Astronomische Gehälter gibt es auch in der National Basketball Association (NBA), der Profiliga in Nordamerika: LeBron James, der Superstar der NBA, wechselte im Juli zu den Los Angeles Lakers und wird in den nächsten vier Jahren 154 Millionen US-Dollar verdienen. Doch kann diese Verpflichtung seinem Team auch den begehrten Titel bringen? Im Moment sieht es noch nicht unbedingt danach aus.

Daten aus vier Top-Ligen

Diese Frage lässt sich dank einer neuen Studie aber auch wissenschaftlich beantworten. Ein internationales Forscherteam mit österreichischer Beteiligung (Julia Neidhardt vom Forschungsbereich E-Commerce der TU Wien) hat nämlich eruiert, welche Faktoren die Siegeschancen von Teams aus der NBA, der englischen Fußball-Premier-League, der ersten indischen Cricket-Liga und der US-Major-League Baseball (MLB) beeinflussen. Zusätzlich bezogen die Wissenschafter Daten aus der Onlinegaming-Welt – nämlich aus dem Multiplayer-Kampfspiel "Defense of the Ancients 2" ("Dota 2") – ein.

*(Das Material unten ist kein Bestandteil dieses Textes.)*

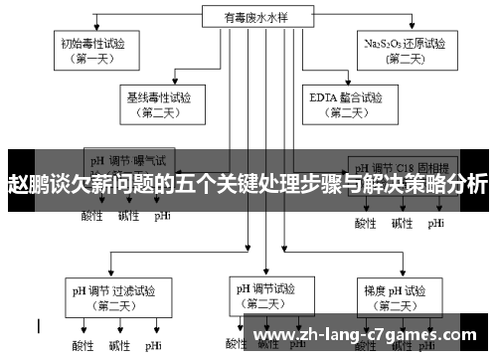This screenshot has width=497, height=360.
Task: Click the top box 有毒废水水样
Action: pos(247,15)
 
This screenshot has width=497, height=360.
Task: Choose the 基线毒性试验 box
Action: pos(160,105)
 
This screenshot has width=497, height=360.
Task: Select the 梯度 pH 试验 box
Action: pos(395,298)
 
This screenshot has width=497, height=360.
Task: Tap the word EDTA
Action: pos(321,98)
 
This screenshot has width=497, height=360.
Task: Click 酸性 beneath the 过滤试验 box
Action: pos(82,346)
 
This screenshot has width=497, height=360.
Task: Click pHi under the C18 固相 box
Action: pos(436,224)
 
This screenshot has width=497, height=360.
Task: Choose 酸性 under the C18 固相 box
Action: pos(366,224)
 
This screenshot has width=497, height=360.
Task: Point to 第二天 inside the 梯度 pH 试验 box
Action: pos(395,306)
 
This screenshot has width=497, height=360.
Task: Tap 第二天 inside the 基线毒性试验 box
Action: pos(160,113)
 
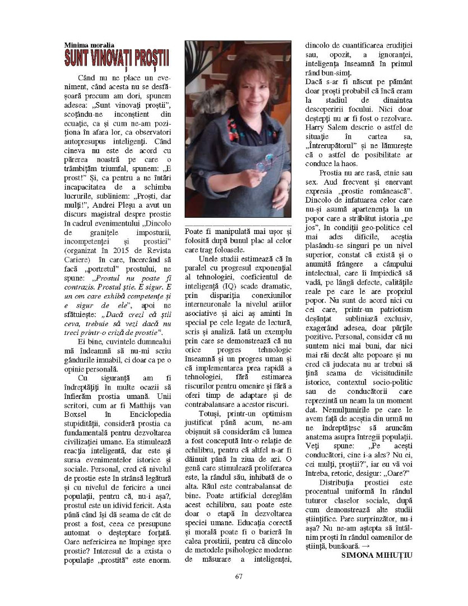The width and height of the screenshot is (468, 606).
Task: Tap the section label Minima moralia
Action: tap(89, 44)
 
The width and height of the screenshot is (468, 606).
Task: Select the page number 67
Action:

Für die Untersuchung, die im Fachblatt "Nature Human Behaviour" veröffentlicht wurde, analysierten die Forscher zunächst die Stärke der Teams aufgrund der Leistungen der einzelnen Spieler – beim Basketball etwa aufgrund der erzielten Punkte, der Assists und Rebounds. Wie nicht weiter überraschend, lieferte die addierte Stärke der individuellen Spieler ziemlich gute Prognosen für die künftigen Erfolgsaussichten der Teams. Ein zusätzlicher Superstar-Effekt ließ sich aber nicht feststellen.

Kollektive Erfolgserfahrungen

Bei den Berechnungen zeigte sich aber noch ein anderer Faktor, den man als den kollektiven Rudi-Nierlich-Effekt bezeichnen könnte. Der verstorbene österreichische Skirennläufer, der sonst eher wortkarg war, prägte den Satz "Wenn's laft, dann laft's" – und das dürfte allem Anschein nach auch im Teamsport gelten, wo es auf die möglichst gute Kooperation der einzelnen Spieler ankommt.

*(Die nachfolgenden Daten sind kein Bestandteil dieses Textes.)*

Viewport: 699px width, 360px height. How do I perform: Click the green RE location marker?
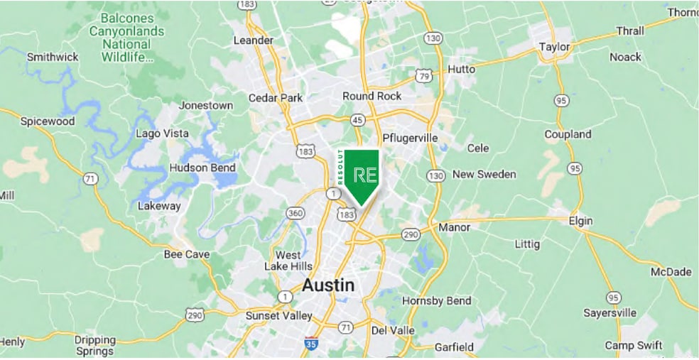pos(360,175)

Konkreter formuliert: Wenn die Forscher zusätzlich zur Spielstärke auch noch mitberechneten, wie viele Erfolge die Spieler bereits miteinander gefeiert hatten, dann wurden die Prognosen noch einmal besser. In einer wirklich erfolgreichen Mannschaft sind also anscheinend gute Einzelkönner über möglichst viele gemeinsame Erfolge zu einem Team zusammengewachsen.

Geltung über den Sport hinaus

Gerade im Spitzensport, wo das individuelle Können durchgehend hoch ist, komme dieser kollektiven Erfolgserfahrung eine messbare Bedeutung zu. Zur Überraschung der Forscher zeigte sich der Effekt auch in einer Sportart wie Baseball, bei der es in wichtigen Spielphasen viel stärker auf die Leistungen einzelner Spieler ankommt. "Das wiederum lässt vermuten", so Julia Neidhardt, "dass auch in anderen Bereichen, abseits des Sports, ähnliche Effekte auftreten." (Klaus Taschwer, 3.12.2018)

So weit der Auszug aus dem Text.